Melodia do tempo.

quarta-feira, 20 de março de 2013

Aqui estou, sentado nessa cadeira de palha velha ouvindo um sabiá cantar uma melodia triste e solitária. Logo me pego viajando nos meus 7 anos, corria, pulava e cantava mais que qualquer passarinho já visto. Minha mãe, Dona Francisca como era conhecida passava horas em um asilo cuidando dos mais velhos que ela. Seu sonho era que eu fosse doutor. Posso ouvir a sua voz amorosa ao dizer que teria o poder da cura. Mas eu moleque vivendo o grande calor da copa queria mesmo  era ser jogador de futebol. Nós eramos pobres mas sempre frequentei boas escolas e me sentia na obrigação de tirar boas notas. Eram quatro horas naquela escola de mauricinhos, os pais vinham busca-los de carro importado todos engomadinhos dentro dos seus ternos e sapatos brilhantes. Meu pai era de longe um dos mais bem vestidos, ele me buscou na escola uma só vez, com um macacão velho e andando de forma estranha entre os outros.

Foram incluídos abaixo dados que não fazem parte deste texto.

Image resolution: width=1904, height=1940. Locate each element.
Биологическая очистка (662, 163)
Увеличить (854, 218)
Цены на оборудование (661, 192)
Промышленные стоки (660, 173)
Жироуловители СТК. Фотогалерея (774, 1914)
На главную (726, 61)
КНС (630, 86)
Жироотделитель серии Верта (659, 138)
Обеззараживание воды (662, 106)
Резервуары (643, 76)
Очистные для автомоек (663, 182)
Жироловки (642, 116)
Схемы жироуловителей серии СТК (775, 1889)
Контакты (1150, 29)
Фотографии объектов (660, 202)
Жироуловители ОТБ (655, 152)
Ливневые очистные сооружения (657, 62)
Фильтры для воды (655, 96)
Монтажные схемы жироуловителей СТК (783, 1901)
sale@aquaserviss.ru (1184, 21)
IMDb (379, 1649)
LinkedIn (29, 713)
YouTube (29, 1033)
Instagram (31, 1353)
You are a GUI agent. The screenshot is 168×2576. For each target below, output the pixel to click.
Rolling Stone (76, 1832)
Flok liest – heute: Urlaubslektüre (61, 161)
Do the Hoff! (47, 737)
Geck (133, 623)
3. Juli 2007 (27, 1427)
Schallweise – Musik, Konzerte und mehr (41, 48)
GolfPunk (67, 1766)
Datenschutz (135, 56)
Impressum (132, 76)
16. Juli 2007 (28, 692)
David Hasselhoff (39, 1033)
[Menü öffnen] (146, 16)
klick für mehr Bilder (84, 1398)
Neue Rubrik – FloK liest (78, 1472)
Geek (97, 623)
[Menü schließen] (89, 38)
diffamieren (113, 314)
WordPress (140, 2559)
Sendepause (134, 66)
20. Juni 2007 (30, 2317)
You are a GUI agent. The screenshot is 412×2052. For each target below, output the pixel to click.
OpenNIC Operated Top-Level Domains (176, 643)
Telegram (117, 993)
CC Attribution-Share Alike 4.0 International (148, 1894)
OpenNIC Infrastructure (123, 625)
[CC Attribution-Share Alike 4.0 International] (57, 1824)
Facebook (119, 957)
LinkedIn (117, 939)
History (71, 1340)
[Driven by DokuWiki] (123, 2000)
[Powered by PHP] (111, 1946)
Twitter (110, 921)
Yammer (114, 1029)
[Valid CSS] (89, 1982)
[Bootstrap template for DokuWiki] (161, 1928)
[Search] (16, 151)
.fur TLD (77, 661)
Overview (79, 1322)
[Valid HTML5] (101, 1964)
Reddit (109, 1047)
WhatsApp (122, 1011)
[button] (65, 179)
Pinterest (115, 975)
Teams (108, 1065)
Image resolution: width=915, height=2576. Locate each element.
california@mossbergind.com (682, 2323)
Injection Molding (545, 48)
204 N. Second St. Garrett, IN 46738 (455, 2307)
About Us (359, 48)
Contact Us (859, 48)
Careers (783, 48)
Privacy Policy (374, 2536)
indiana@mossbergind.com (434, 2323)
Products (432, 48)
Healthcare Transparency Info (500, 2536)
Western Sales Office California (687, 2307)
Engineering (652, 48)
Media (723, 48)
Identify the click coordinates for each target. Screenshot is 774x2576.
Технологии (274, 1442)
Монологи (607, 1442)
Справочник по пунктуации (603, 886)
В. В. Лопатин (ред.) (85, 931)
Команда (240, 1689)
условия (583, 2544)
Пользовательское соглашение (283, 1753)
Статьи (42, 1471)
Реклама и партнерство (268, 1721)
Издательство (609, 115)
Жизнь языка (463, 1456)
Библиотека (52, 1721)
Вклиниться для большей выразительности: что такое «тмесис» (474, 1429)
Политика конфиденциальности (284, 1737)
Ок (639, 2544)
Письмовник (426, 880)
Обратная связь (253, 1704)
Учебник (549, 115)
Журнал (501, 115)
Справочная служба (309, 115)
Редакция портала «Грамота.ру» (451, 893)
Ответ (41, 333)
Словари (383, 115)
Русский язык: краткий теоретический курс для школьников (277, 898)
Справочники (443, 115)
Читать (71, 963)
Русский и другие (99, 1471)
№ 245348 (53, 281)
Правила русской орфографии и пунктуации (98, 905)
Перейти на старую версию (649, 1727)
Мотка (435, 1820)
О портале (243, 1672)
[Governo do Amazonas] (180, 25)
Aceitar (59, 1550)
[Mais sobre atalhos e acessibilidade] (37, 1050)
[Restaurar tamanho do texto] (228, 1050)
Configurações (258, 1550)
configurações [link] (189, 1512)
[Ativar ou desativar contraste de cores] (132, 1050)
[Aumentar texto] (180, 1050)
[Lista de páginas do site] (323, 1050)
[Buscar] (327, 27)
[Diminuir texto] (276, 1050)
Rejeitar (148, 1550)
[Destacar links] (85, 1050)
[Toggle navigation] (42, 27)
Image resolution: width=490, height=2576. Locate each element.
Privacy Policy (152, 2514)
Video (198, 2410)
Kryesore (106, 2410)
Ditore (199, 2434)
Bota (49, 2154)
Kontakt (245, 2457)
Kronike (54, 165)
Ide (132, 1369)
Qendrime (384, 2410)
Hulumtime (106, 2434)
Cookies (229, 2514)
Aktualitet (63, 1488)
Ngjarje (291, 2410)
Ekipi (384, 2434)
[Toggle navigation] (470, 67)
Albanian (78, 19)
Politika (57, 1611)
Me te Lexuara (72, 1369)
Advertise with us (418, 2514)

Confesso que nunca vi muito amor entre meus pais, aliás ouvia muito mais gritos e até choros da minha mãe do que qualquer palavra carinhosa. Hoje faz 34 anos que amanheci sem meu pai em casa. Minha mãe apenas me disse que ele havia ido morar na casa dos meus avós já falecidos em Pernambuco.
Os dias foram se passando e meu pai saindo cada vez mais do meu quadro familiar. O que não imaginava era que veria ele antes do esperado. Não, de forma alguma deixaria a minha mãe, mas como disse sempre fui louco por futebol e essa loucura toda levou a minha mãe de mim. Era 28 de dezembro, em pleno verão, fui com a minha mãe olharmos as decorações na praça principal da cidade,  enquanto seus olhos brilhavam por uma árvore comum de natal os meus brilhavam mesmo era para a bola autografada em uma loja do outro lado da rual.
Não precisei de muitos esforço para puxar a minha mãe que parecia estar vidrada em todas aquelas luzes. Quando menos esperado ela se dá conta que estamos no meio da rua e que estou à arrastando para ver uma bola. Foi questão de segundos e a terceira guerra mundial começou ali mesmo no meio da rua. Não lembro de ver a minha mãe tão furiosa como naquele dia. Em meio a gritos eu disse que que a odiava. Não creio que fiz isso ainda hoje. Pensei que iria apanhar, mas ela só ficou ali parada sem mover um músculo se quer. Conclui a travessia e ela permanecia lá em seu ''estado de choque''. Quem dera eu ter apanhado doeria bem menos,  pois um carro levou minha mãe como se ela fosse um papel, um papel já amassado por dentro. Posse ver o rosto dela em meus sonhos ainda, me culpo tanto nas caladas da noite.
 Demorou para entender que a minha mãe havia falecido mas não tive demora alguma para que eu me sentisse culpado. Como todos do bairro me conheciam  consegui alguns trocados para ir à Pernambuco. A vida aqui é estranha eu e meu pai pouco conversávamos, nas horas das refeições era um silêncio total, não ia mais para escola. Saía de casa só para ajudá-lo em seu trabalho. Meu pai era pedreiro diga-se de passagem  o melhor da região.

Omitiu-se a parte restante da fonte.